Gluten-Free Alternatives
For brewers working without barley or wheat, the options include sorghum, millet, buckwheat, rice, and pseudocereals like amaranth and quinoa. These grains make true gluten-free beer possible, but they come with significant brewing challenges.
The central problem is enzymes. Barley malt produces ample amylase to convert starch into sugar. Most gluten-free grains do not. Buckwheat malt, for example, has much lower amylolytic activity than barley, leading to low extract yields, high wort viscosity, slow filtration, and fermentation problems. In practice, brewing 100% buckwheat beer without adding commercial enzymes is extremely difficult. The resulting beer tends to be opaque and brown, with poor foam stability and a pronounced bitterness driven by high levels of phenolic compounds and flavonoids.
Amaranth faces similar issues: lower carbohydrate content, reduced enzyme capacity, and a higher gelatinization temperature that demands a specialized mashing process. Beers made from 100% amaranth malt have been described as slightly opaque with poor foam and an intensely bitter taste. Sorghum is probably the most commercially successful gluten-free base grain, widely used in dedicated gluten-free breweries, though it typically requires enzyme additions and careful process control. Most gluten-free brewers blend multiple grains and supplement with enzymes to get a balanced, drinkable result.
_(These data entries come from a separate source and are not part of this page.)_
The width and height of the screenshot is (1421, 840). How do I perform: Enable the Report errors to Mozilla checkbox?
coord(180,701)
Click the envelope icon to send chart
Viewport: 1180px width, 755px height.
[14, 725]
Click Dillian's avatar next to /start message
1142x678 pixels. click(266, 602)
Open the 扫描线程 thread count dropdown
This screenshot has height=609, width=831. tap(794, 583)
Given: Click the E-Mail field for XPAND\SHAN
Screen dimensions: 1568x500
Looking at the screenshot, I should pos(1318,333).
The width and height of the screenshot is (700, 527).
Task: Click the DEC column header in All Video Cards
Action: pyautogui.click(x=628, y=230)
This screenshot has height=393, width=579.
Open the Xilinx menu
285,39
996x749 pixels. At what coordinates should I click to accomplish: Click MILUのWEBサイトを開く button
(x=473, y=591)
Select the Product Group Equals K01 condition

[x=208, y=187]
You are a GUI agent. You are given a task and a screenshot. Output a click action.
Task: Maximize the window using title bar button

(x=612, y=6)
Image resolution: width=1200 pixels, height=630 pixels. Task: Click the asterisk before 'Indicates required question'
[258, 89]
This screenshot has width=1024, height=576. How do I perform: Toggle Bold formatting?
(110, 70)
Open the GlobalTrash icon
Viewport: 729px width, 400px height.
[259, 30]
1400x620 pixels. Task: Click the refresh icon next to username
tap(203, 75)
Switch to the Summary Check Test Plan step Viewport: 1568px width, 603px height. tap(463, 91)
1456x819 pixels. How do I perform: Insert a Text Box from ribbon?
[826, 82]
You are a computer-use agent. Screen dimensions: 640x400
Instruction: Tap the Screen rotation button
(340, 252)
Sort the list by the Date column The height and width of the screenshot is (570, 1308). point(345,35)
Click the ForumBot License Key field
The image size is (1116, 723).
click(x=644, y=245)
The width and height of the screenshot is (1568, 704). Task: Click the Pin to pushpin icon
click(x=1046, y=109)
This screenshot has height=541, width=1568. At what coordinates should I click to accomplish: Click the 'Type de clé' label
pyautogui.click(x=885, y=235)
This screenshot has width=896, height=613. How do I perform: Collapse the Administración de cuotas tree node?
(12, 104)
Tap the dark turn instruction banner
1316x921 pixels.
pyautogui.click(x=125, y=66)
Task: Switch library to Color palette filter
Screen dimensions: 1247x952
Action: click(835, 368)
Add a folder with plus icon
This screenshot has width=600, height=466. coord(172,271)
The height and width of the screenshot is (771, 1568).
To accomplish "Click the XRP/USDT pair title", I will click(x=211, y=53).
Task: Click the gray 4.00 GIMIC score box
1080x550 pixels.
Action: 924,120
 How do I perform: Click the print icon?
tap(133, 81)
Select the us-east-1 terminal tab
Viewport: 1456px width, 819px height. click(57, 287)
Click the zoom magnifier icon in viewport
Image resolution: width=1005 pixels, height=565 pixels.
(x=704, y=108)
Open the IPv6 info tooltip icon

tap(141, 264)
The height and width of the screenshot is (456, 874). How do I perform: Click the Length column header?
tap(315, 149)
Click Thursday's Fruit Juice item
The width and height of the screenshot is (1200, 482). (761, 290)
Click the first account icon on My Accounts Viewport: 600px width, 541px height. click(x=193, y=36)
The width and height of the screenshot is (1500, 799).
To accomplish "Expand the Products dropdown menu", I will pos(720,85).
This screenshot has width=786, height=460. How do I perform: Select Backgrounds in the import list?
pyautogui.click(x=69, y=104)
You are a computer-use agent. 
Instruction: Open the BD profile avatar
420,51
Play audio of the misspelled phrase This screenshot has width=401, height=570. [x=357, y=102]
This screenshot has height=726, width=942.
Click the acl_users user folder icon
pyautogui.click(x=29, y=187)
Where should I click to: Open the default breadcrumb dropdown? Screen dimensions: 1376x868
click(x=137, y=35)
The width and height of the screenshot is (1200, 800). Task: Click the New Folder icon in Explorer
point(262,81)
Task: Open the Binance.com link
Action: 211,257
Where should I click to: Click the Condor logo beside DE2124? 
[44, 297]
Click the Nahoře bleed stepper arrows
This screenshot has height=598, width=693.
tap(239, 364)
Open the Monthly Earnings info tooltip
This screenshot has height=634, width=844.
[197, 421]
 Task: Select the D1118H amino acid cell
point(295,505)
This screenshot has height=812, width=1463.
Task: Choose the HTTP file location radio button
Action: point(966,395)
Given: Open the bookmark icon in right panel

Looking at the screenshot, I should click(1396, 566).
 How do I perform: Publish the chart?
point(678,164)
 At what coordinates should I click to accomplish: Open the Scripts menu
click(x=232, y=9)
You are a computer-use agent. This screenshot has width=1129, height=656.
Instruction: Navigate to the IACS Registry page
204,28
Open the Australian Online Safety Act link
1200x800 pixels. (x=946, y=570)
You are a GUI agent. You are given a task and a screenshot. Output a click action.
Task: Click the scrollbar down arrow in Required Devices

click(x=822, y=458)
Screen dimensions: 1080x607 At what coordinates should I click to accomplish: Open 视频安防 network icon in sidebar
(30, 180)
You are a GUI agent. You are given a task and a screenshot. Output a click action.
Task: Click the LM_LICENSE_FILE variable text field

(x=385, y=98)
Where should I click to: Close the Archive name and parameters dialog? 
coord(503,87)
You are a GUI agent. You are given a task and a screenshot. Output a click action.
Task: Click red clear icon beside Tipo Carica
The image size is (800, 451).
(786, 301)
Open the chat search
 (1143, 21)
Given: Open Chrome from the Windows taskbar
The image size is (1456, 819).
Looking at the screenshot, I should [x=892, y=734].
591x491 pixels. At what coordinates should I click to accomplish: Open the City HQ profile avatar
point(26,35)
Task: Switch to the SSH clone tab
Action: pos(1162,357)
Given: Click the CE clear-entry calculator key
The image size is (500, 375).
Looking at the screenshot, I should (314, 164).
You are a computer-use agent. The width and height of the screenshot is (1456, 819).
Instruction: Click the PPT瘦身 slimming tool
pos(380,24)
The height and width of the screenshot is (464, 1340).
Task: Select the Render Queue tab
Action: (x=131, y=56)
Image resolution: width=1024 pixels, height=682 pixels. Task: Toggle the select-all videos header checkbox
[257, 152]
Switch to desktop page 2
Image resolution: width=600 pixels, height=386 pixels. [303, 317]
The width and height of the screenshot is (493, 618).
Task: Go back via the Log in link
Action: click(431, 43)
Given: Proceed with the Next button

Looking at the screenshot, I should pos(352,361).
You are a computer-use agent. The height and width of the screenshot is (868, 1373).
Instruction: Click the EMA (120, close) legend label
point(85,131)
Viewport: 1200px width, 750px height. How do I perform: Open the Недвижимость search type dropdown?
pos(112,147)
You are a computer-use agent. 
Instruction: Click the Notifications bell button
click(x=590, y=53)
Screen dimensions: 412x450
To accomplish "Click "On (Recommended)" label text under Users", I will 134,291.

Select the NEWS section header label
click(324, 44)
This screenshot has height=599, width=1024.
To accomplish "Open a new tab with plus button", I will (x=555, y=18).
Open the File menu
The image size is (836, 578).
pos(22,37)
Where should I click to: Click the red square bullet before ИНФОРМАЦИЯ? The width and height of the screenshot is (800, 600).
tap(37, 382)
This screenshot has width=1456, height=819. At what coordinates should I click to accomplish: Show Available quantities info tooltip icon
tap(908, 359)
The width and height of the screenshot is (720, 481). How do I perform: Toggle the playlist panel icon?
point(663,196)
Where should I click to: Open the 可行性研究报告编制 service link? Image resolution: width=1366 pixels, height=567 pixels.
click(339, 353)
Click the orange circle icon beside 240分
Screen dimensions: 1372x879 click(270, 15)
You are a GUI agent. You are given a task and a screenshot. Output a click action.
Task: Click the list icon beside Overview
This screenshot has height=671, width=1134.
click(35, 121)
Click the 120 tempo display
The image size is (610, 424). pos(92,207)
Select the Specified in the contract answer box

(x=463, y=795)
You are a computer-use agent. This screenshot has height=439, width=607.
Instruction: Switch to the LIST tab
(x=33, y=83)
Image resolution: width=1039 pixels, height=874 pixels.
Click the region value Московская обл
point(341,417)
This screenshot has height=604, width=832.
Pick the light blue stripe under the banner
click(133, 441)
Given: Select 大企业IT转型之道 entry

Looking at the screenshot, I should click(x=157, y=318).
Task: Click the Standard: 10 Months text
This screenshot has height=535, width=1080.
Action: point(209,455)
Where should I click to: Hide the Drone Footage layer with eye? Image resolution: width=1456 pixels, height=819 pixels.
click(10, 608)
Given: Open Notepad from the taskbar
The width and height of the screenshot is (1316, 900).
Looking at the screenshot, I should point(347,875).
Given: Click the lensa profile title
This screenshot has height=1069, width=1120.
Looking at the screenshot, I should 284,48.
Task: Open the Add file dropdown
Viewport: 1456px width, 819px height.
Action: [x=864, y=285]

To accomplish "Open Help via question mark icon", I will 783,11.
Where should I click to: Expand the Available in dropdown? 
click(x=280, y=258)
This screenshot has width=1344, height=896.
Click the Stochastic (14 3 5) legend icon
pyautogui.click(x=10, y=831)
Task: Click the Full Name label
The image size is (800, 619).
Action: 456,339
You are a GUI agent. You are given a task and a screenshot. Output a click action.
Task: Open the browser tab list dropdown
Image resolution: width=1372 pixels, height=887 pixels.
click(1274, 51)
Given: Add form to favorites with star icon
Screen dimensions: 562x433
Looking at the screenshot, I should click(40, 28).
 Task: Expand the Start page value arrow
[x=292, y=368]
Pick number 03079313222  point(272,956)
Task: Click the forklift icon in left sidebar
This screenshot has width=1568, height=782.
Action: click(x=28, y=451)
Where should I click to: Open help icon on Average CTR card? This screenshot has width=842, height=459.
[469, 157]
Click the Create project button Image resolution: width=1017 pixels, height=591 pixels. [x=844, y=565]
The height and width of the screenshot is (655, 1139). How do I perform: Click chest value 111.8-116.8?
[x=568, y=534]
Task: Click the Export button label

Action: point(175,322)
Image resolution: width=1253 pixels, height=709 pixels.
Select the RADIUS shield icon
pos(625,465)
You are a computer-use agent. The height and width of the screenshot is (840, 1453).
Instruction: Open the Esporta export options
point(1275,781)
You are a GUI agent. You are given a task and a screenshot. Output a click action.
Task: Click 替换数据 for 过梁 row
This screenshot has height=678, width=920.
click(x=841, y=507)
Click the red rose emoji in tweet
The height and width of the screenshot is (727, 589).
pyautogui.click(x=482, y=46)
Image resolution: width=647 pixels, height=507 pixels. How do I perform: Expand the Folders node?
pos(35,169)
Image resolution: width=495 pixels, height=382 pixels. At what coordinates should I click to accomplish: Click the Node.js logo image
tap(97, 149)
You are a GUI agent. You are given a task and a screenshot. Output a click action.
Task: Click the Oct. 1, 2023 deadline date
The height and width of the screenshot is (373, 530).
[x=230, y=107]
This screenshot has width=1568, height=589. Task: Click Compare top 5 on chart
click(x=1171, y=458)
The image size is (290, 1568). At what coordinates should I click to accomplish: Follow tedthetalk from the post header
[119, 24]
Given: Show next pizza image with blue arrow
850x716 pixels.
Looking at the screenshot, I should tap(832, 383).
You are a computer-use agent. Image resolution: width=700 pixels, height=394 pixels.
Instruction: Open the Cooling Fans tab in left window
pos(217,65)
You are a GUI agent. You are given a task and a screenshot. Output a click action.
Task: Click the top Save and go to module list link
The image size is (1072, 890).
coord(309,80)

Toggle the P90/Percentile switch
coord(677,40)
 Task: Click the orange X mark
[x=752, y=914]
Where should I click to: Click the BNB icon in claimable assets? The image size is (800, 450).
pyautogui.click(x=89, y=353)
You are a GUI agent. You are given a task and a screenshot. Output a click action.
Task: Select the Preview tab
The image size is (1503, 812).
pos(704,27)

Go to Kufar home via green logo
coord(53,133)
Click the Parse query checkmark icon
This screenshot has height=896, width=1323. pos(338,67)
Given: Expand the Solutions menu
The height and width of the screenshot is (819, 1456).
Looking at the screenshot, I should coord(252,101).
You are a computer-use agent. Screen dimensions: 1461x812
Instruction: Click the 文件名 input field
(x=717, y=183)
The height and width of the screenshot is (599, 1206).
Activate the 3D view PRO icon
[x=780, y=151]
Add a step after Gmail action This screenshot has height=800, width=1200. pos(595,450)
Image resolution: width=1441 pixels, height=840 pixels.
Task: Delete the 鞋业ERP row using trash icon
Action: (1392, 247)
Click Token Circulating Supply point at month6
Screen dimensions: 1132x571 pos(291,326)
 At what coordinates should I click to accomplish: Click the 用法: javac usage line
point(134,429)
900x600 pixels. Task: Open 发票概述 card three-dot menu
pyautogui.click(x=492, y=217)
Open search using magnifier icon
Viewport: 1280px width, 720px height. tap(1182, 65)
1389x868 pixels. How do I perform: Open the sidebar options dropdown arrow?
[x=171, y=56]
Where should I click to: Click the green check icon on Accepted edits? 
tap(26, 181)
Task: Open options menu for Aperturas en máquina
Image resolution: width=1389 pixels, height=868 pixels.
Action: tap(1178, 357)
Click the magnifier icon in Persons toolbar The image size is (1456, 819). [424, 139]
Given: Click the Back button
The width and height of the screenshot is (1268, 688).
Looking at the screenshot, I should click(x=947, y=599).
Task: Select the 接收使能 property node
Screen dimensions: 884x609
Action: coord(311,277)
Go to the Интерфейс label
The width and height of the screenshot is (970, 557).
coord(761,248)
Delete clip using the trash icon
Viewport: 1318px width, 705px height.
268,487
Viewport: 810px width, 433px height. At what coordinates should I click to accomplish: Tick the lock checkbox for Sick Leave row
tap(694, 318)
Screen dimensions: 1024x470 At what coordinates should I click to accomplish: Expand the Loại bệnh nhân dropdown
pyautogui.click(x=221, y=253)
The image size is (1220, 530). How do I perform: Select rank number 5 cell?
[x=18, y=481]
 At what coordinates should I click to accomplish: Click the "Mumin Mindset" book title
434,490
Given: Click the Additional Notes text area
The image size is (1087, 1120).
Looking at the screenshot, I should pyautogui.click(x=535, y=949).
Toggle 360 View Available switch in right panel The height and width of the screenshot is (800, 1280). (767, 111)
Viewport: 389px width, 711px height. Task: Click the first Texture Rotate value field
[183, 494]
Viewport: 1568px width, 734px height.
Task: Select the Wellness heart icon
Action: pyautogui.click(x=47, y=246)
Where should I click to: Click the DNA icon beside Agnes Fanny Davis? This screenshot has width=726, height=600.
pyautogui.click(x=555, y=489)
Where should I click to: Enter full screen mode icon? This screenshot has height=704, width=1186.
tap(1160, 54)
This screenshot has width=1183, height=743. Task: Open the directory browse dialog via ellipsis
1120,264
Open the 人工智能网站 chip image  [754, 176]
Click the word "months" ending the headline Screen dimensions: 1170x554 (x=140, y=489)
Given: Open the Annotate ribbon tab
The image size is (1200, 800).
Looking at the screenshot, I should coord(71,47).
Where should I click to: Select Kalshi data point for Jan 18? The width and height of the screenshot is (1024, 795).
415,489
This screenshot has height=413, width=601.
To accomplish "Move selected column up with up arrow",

Why the Grain Bill Matters
Every beer style is defined in large part by its grain bill. A German pilsner built on 100% two-row barley malt tastes crisp and clean. A Belgian witbier with 50% unmalted wheat and a dose of oats has a cloudy, pillowy softness. A craft stout layered with chocolate malt, roasted barley, and flaked oats delivers coffee bitterness wrapped in a creamy body. The grain is doing most of that work before hops, yeast, or water ever enter the equation.
Soluble proteins from the grain influence foam retention, mouthfeel, and color development during the boil. When wort-soluble protein stays below roughly 5.5%, it contributes positively. Above that threshold, you risk excess color, filtration issues, and haze. This is why high-protein grains like six-row barley, wheat, and ancient varieties need to be balanced against lower-protein partners or used in styles where haze and body are welcome.